*TASK TO CARRY OUT*: Return the lines of the data below, from the one containing "Task: Click the" through the very last, exactly and with both ends included; no pictures.

Screenshot grounding data:
_ _ _

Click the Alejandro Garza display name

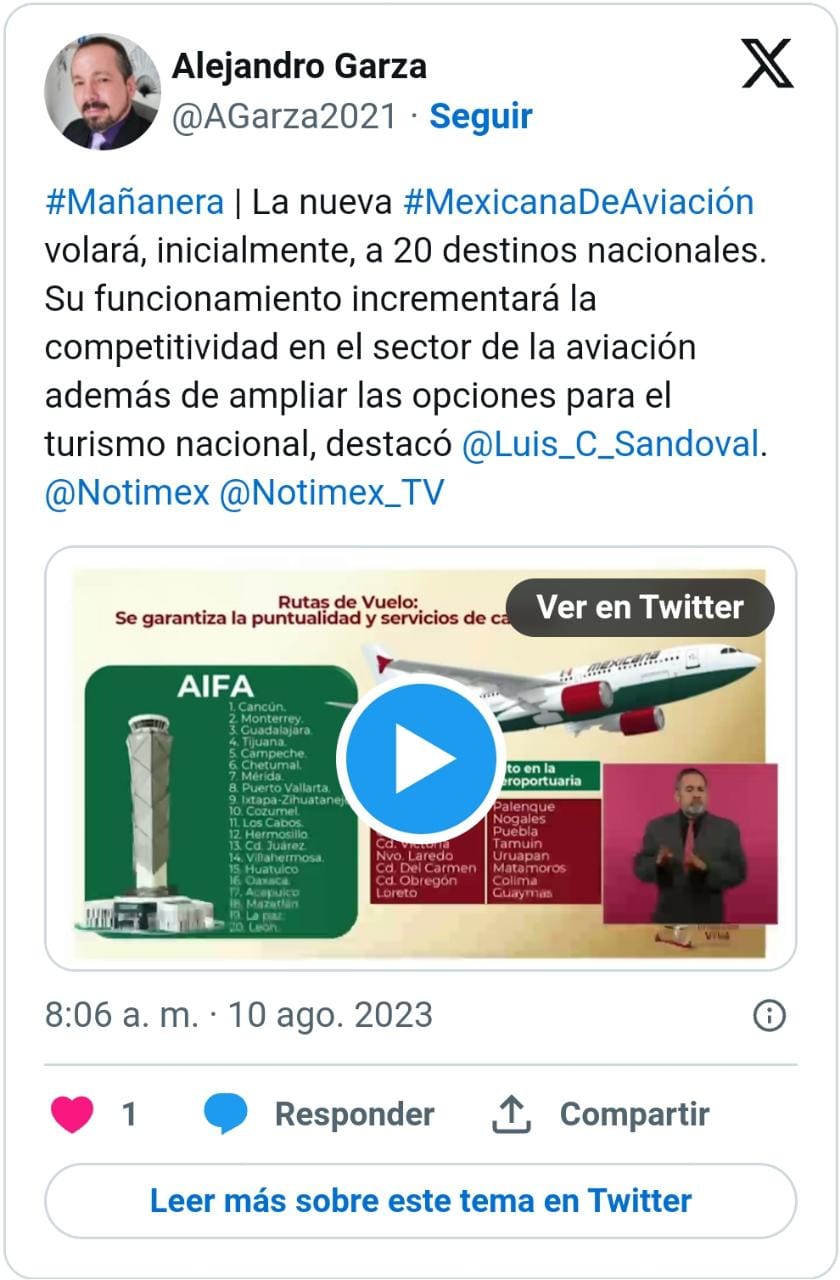(x=299, y=67)
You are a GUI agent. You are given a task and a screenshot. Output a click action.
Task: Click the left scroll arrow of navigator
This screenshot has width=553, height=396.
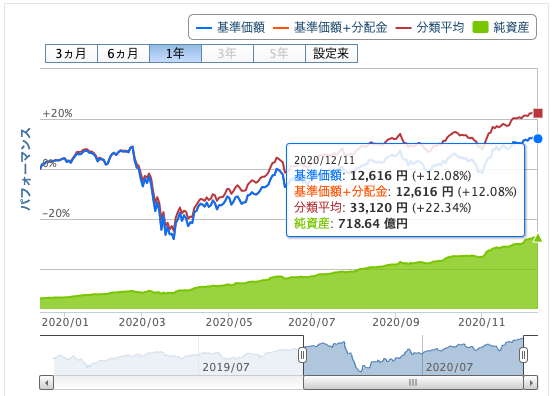tap(47, 382)
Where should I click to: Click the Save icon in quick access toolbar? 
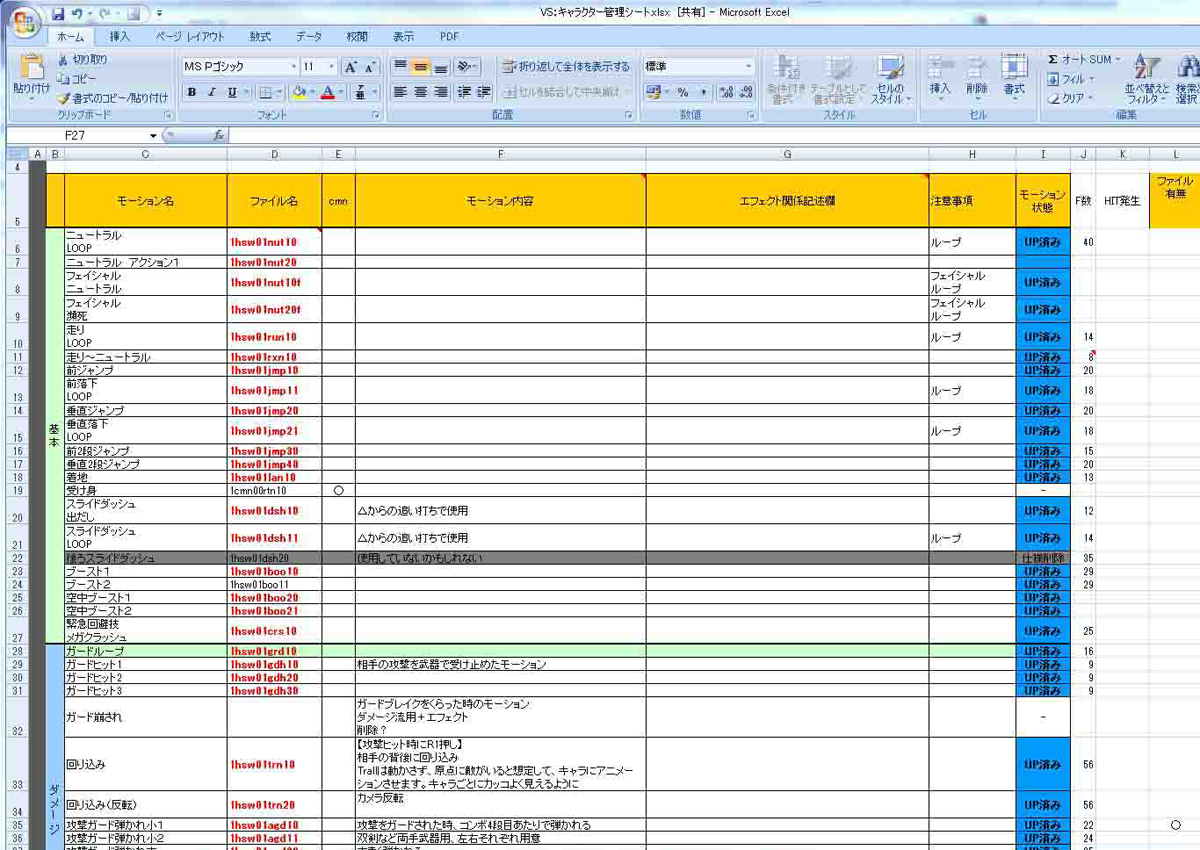[x=58, y=14]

_ _ _

*WORKED SOLUTION*:
Task: Click the left scroll arrow of navigator
This screenshot has width=553, height=396.
tap(47, 382)
Where should I click to: Click the Save icon in quick access toolbar? 
[x=58, y=14]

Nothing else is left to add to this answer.